You can also experience Bajan culture first-hand with visits to island mainstays like the weekly Oistins Fish Fry, beachside La Cabane, and Cuz’s Fish Shack, famous for their addictive fried fish sandwiches called cutters. When thirst strikes, take your pick at some 1500 rum shops around the island, which is considered the birthplace of rum. For a more formal tour, schedule a visit at Mount Gay for a variety of experiences that include chocolate and rum pairings and a cocktail masterclass. 
(Related: Where to eat in Barbados, from fish shacks to innovative restaurants.)
Often called the greatest show on earth, Trinidad’s Carnival is the blueprint for many first-time or repeat bachannalists. The island is also considered the birthplace of Carnival, created by enslaved Africans who burnt sugarcane (called Canboulay) as an act of rebellion against plantation slavery. After slavery was abolished in 1838, the British government tried to prohibit Canboulay alongside other sacred practices like drumming, masquerading, and steelpan music. The formerly enslaved Trinidadians fought back in a series of riots—a stance that would ensure Carnival would continue today. 
Much of Trinidadian culture perfectly complements the energy of Carnival, including words that refer to partying and socializing—like limin’, fetin’, and gettin’ on bad. Trinidad’s Carnival requires pacing, as celebrations are offered around the clock, and sleep can quickly become a distant memory. 

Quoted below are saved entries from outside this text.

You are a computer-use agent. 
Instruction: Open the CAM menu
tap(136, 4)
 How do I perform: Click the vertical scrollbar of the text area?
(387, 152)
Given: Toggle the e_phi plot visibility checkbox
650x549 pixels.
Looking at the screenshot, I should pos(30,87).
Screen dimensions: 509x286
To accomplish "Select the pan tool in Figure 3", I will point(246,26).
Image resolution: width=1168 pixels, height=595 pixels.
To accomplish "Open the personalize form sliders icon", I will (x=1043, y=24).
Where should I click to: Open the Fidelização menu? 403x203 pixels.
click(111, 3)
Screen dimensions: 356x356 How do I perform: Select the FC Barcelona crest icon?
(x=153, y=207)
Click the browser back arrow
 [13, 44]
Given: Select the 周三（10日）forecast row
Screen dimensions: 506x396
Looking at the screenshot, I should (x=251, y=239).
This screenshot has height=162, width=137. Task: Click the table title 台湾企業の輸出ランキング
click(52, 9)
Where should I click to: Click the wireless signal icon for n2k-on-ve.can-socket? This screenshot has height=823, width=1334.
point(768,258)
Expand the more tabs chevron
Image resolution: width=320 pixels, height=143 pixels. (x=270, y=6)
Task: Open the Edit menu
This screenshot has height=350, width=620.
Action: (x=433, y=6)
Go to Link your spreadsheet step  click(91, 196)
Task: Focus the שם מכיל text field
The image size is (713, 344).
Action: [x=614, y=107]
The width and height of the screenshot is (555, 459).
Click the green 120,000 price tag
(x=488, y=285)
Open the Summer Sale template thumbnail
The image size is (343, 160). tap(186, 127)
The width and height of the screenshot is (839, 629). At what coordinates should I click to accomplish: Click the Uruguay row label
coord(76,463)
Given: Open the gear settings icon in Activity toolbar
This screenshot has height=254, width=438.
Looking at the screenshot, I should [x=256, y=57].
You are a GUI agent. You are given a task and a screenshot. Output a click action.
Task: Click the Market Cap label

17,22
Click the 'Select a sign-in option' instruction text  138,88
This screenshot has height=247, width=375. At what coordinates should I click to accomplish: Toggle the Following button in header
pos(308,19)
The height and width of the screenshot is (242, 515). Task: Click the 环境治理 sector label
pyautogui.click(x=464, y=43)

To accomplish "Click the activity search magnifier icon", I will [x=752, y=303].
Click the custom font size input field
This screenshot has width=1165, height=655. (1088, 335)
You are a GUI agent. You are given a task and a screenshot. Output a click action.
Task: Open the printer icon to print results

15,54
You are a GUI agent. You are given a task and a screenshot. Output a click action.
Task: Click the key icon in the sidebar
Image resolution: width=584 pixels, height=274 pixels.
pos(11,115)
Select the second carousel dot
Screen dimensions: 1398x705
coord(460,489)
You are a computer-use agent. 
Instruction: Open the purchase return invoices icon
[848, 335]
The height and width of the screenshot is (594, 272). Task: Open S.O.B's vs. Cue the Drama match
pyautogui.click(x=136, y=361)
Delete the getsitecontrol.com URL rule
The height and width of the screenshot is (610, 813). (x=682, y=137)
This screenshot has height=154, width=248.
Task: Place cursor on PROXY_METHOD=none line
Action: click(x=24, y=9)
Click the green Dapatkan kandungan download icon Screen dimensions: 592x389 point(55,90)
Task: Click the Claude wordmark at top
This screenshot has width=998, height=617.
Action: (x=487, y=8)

Carnival Monday and Tuesday take over the streets of Port of Spain, while other fetes commence on hillsides, beaches, and boats. Stickfighting, the Panorama steelpan competition, and chipping (dancing) down the road during J’ouvert are all integral parts of the experience, too. Then there’s the soundtrack for it all—soca. This mashup of East Indian and West African sounds is the lighter that ignites every moving body during Carnival.
It’s easy to get overwhelmed by the number of events listed online, but I’ve never been disappointed by any production by the Trinidadian festival production company, Caesar's Army, particularly A.M.Bush, a themed extravaganza that ends in paint, powder, splashes of rum, and even waterslides. 
Fuel up with some of the island’s most delicious foods, including corn chowder, doubles—two fried pieces of dough stuffed with chickpeas and mango chow—and a fruit salad with lime juice and spices. In the northern part of the island, Maracas Beach is home to sunbathers and Richard’s Bake and Shark. Line up with the rest of the crowds to try the island’s famous fish sandwich, housed between two pillowy soft pieces of bread called bake and topped with condiments that include mango chutney and tamarind sauce. 
 Trinidad is also home to a leatherback turtle nestling ground at Matura Beach. You can witness hatchlings first-hand with a conservation group called Nature Seekers. When sleep finally does call, check into the centrally located Hyatt Regency, home to a rooftop pool and plenty of guests from around the world.